[[ INFORMATION open ]]

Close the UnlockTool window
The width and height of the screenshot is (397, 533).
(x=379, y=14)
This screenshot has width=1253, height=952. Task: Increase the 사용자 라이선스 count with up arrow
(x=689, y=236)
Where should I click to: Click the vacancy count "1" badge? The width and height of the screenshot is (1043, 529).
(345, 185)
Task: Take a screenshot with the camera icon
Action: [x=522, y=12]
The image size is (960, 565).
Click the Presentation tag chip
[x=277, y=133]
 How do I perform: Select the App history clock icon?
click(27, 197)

[[ INFORMATION closed ]]

• [BRIEF]
Could you restate every entry verbatim, please?

• [RESULT BELOW]
Close the UnlockTool window
The width and height of the screenshot is (397, 533).
(x=379, y=14)
This screenshot has width=1253, height=952. Task: Increase the 사용자 라이선스 count with up arrow
(x=689, y=236)
Where should I click to: Click the vacancy count "1" badge? The width and height of the screenshot is (1043, 529).
(345, 185)
Task: Take a screenshot with the camera icon
Action: [x=522, y=12]
The image size is (960, 565).
Click the Presentation tag chip
[x=277, y=133]
 How do I perform: Select the App history clock icon?
click(27, 197)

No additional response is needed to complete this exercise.